* [Directions for this task]: Which lines in the rows below contain the string "with"? Show each of them in full.
== Data provided ==
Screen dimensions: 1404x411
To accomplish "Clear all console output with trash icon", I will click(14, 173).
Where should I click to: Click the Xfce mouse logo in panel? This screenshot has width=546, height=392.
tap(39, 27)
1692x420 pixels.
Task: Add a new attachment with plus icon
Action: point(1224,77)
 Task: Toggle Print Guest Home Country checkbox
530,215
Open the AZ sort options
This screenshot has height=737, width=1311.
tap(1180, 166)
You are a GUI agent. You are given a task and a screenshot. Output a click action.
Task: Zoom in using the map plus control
===
* [The output]:
To accomplish "Clear all console output with trash icon", I will click(14, 173).
Task: Add a new attachment with plus icon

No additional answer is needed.